▶ 本文抜粋:
++++
ダウンワード・パラダイス

「ニッポンって何?」を隠しテーマに、純文学やら物語やら、色んな本をせっせと読む。

村上春樹がもっとも影響を受けた3冊。

2019-12-31 | 純文学って何?










 自らが翻訳した中央公論新社版のフィッツジェラルド『グレート・ギャツビー』(2006年)のあとがきで、村上さんはこう書いている。


「もし『これまでの人生で巡り会ったもっとも重要な本を三冊あげろ』と言われたら、考えるまでもなく答えは決まっている。この『グレート・ギャツビー』と、ドストエフスキー『カラマーゾフの兄弟』と、レイモンド・チャンドラー『ロング・グッドバイ』である。」(333ページ)


 ノーベル賞を取りざたされるほどの作家がここまで手の内を明かすのは珍しくて、げんに大江健三郎さんにせよ、川端康成にせよ、こんなに明快に影響関係を語ってはいない。村上春樹の研究者は恵まれている。かもしれない。
 名翻訳家でもある春樹さんはこのあとチャンドラー『ロング・グッドバイ』も訳して、ハヤカワ文庫から出ている。さすがにロシア語まではアレなんで、『カラマーゾフの兄弟』には手を付けてはおられぬが(ハルキ訳の「カラマーゾフ」や『悪霊』を読んでみたい。という妙な欲望が正直ぼくにはあるのだけども)。
 もちろん、誰であろうと3冊の本だけで作品を書くことはできない。まして作家になることはできない。ざっと思い巡らせても、すぐにカート・ヴォネガット、リチャード・ブローティガンの名が浮かぶ。『風の歌を聴け』『1973年のピンボール』という初期の2作はこの2人の影響下で書かれた。ことにヴォネガットは大きい。
 さらにはフランツ・カフカという巨人もいる。偉くなってからはあまり公言されなくなったが、一時はエッセイの中でスティーブン・キングの名前もよく見かけた。あのユニークな不条理感とホラーテイストは、「カフカとキングの幸福(?)なマリアージュ」と呼んでみたい気もする。
 そんななかで、ことさら「ギャツビー」「グッドバイ」「カラマーゾフ」を挙げるんだから、これはたんなる好みや趣味の問題じゃないのだ。ハルキ文学の根源にかかわる話なのである。

 『もういちど村上春樹にご用心』(文春文庫)というハルキ論をもつ内田樹さんはこう書く。


村上春樹の系譜と構造
http://blog.tatsuru.com/2017/05/14_1806.html


(一部を抜粋して引用)
++++
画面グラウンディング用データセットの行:
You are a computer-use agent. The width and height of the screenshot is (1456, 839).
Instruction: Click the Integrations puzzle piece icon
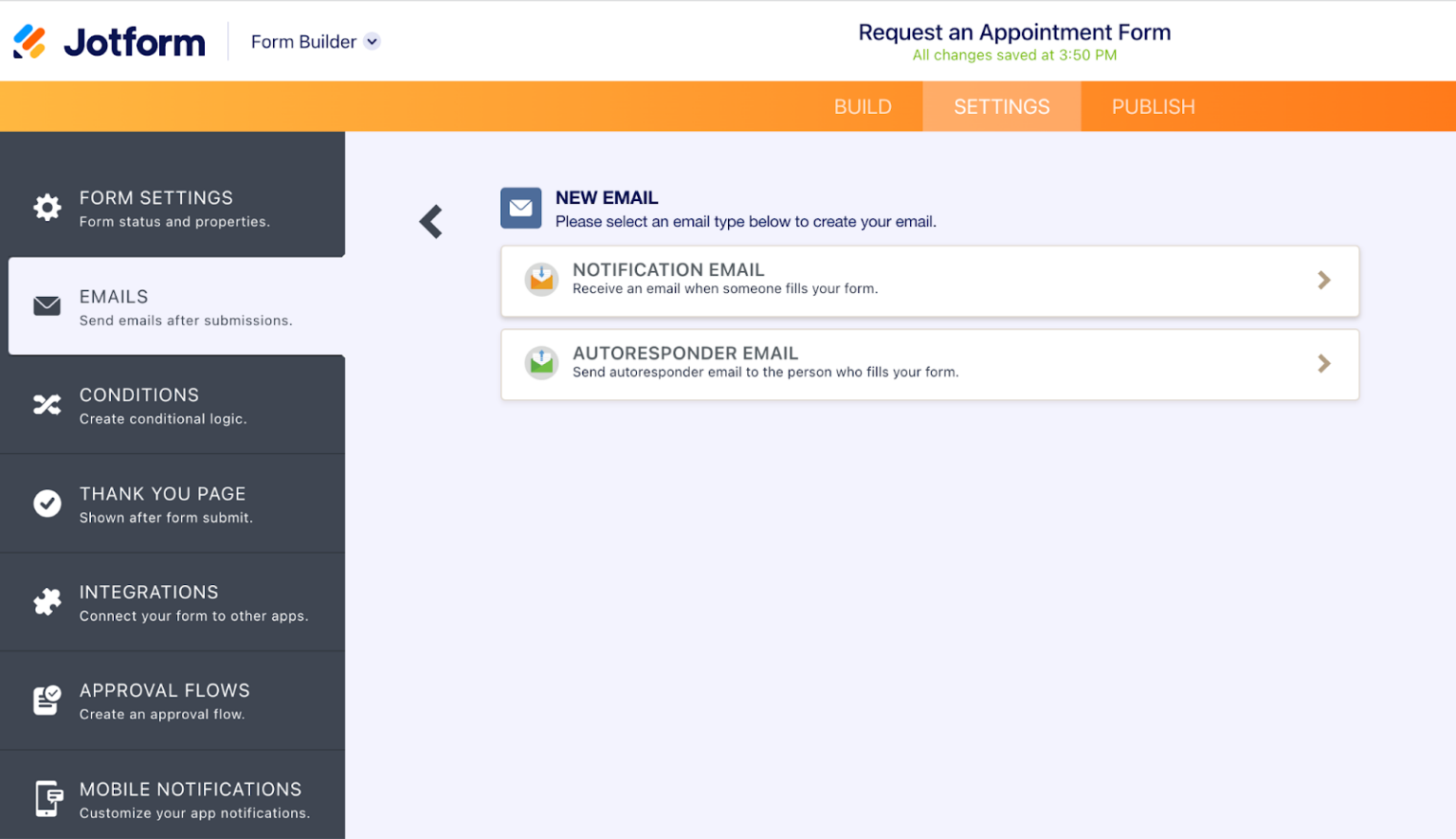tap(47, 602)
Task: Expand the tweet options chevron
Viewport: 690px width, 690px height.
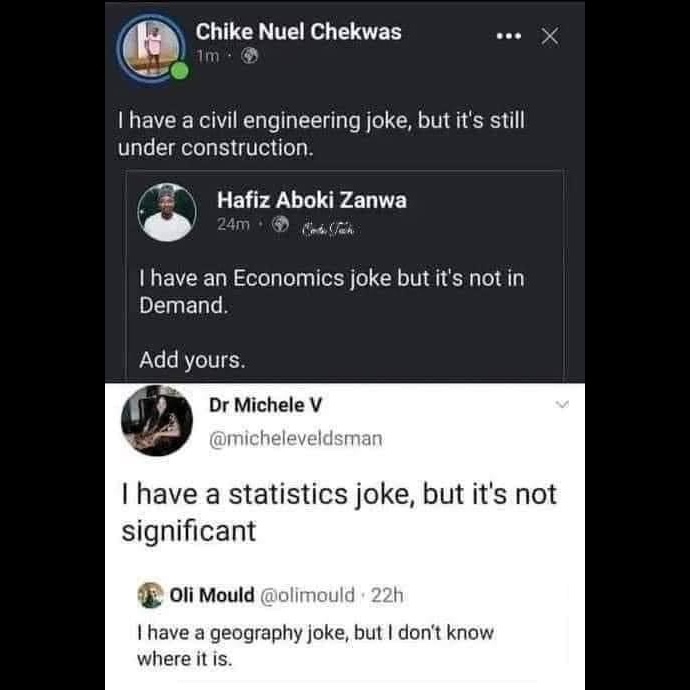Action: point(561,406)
++++
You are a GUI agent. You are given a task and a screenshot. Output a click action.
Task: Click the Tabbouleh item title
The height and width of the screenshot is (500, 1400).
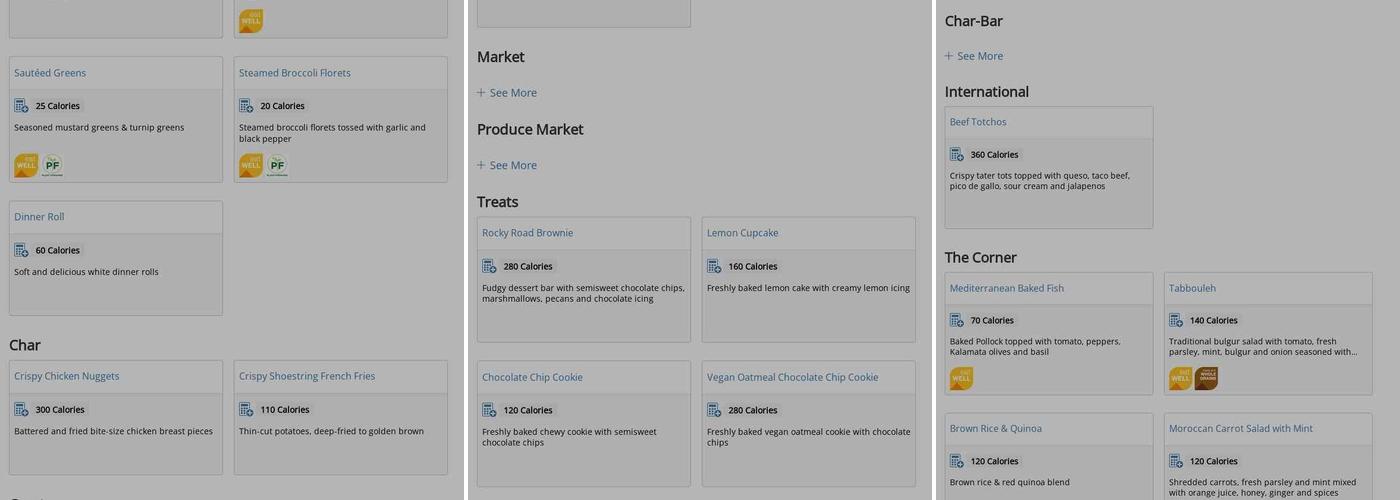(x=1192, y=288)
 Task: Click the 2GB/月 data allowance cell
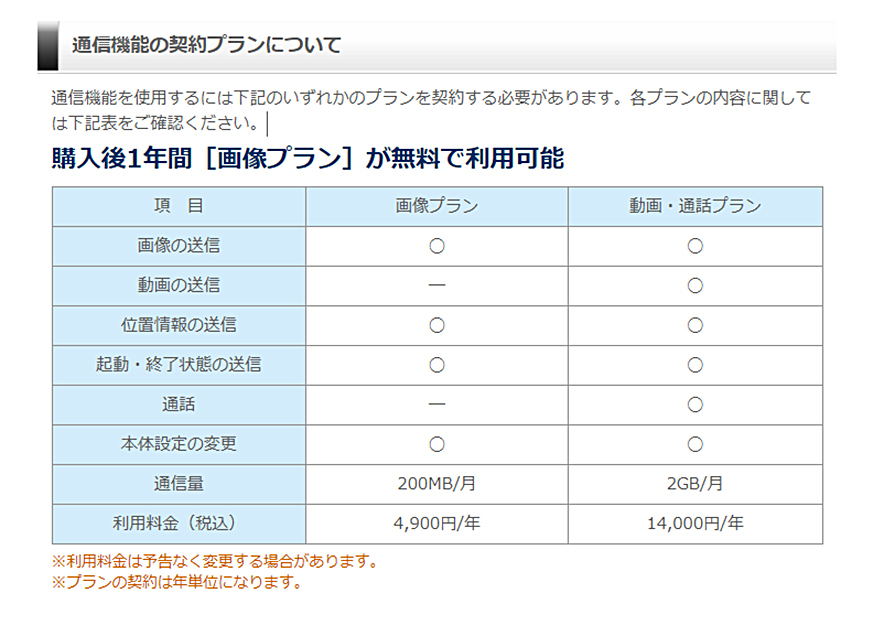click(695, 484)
++++
▶ 取り組む課題: 本文抜粋によると、村上春樹が訳したチャンドラー『ロング・グッドバイ』はどの文庫から出ているか答えてください。 これらの項目は、本文抜粋とは別の出典から取られている。

▶ 出力結果: ハヤカワ文庫から出ている。